**Reading passage:**
━━━━

Here's another photo that I just took. Sorry it's so dark. Not sure why that happened. The top of the tail is missing a chunk, which I assume was lost in the shipping ride. Also, I tried to get a better shot of the "dumbo ears", but she's/he's just too quick.


----------



## flowerslegacy (May 10, 2011)

Oh! One more thing! (Sorry for the multiple posts) I can now see an obvious ovipositer, or should I say "white dot". Been told that males can appear to have an ovipositer as well. BTW, male or female, double tail or halfmoon, the seller was extremely responsive, immediate shipping, super friendly.


----------



## Betta Slave (Dec 8, 2009)

I'm going to say male. If he/she flares really easily, has a really big "beard" (operculum) and is quite aggressive, then I'd say pretty well definitely male.


----------



## flowerslegacy (May 10, 2011)

Believe it or not, I have yet to see this fish actually flare. The photo I took was the typical swim . . . stop . . . swim . . . stop. I'm new to bettas, so when I hear the term flare, I think of when they see something threatening, all the fins are on high alert, and the beard comes out in full display. I haven't seen that yet. I even put my double-tail male up to the tank and it didn't even respond. However, my double-tail was doing the shake-dance-beard-I'm gonna hurt you, gig. That's why I'm confused. The finnage has me stumped and the behavior is pretty passive. Very friendly and loves company though. Beautiful boy/girl/fish!


----------



## Sakura8 (May 12, 2011)

flowerslegacy, super cute! I know it's been a while, but have you seen "Pat" flare yet? Offhand I'd say it's a male and it's definitely not a doubletail. But who cares, it's soooo pretty! And yeah, some males do get the ovipositors. fightergirl2710 has a male that has an ovipositor. She wasn't sure for a long time what it was, hence his name Tranny.


----------



## flowerslegacy (May 10, 2011)

Hi Sakura,
I have yet to see this fish flare - not once. I've tried everything. I even got a new male Crowntail and put their bowls together. Nothing. Although my Crowntail displayed like crazy!! The seller/breeder told me to turn up the heat to 80 to see if she'd egg. So far it looks like she is. I can see the ovipositer really obviously now, whereas in the beginning it was a struggle to see it. The seller also confirmed that it is a halfmoon/dumboear/plakat. They got it from Thailand as a double-tail. So far my daughter has named her "Helen" until we find out anything different. Beautiful fish though! Super friendly. Thanks!

━━━━

**Data extract:**
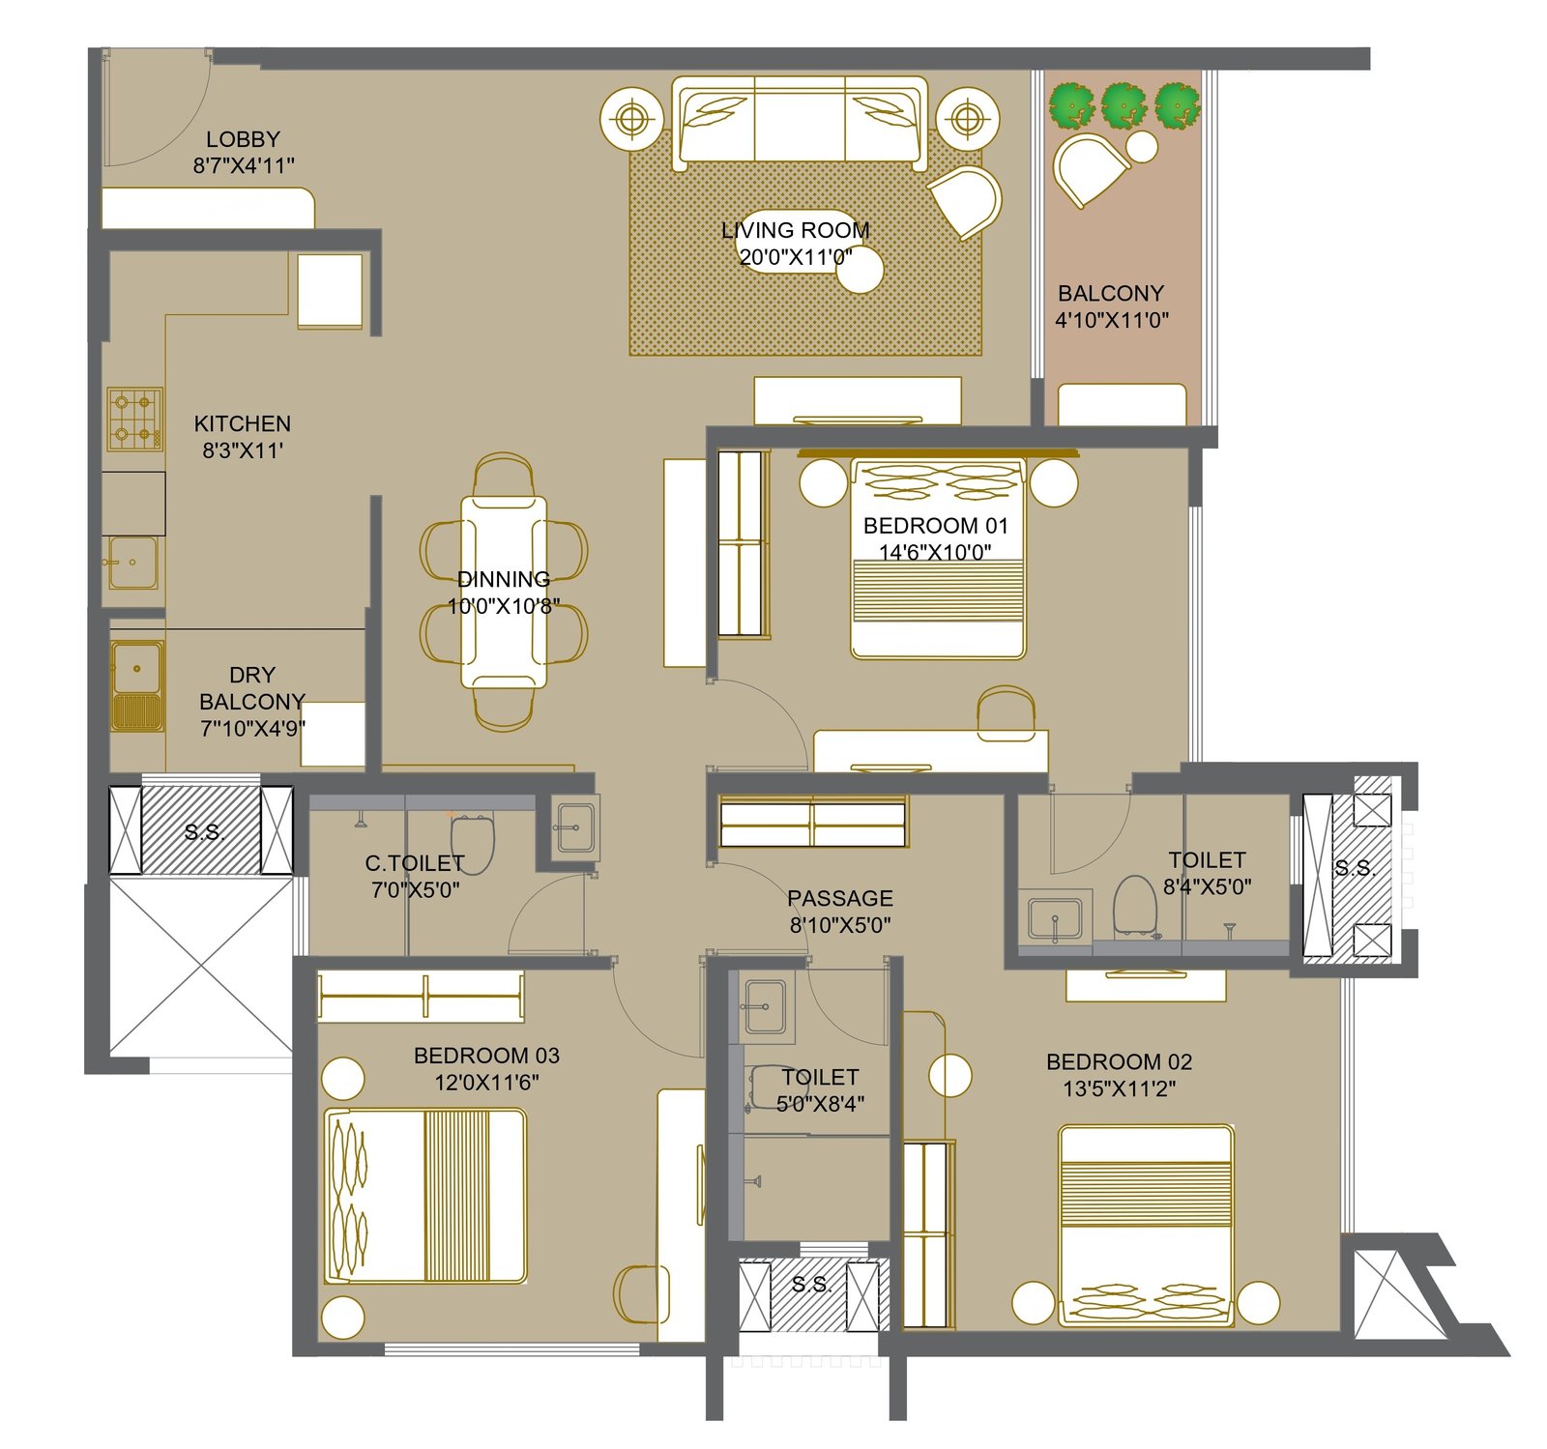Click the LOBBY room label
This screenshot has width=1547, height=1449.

━━━━

**Required tasks:**
1. According to the betta thread, where did the seller obtain the fish, and as what type?
2. List every forum username that appears in the betta thread, whether as a post author or mentioned inside a post.

**Final results:**
1. From Thailand, as a double-tail.

2. flowerslegacy, Betta Slave, Sakura8, fightergirl2710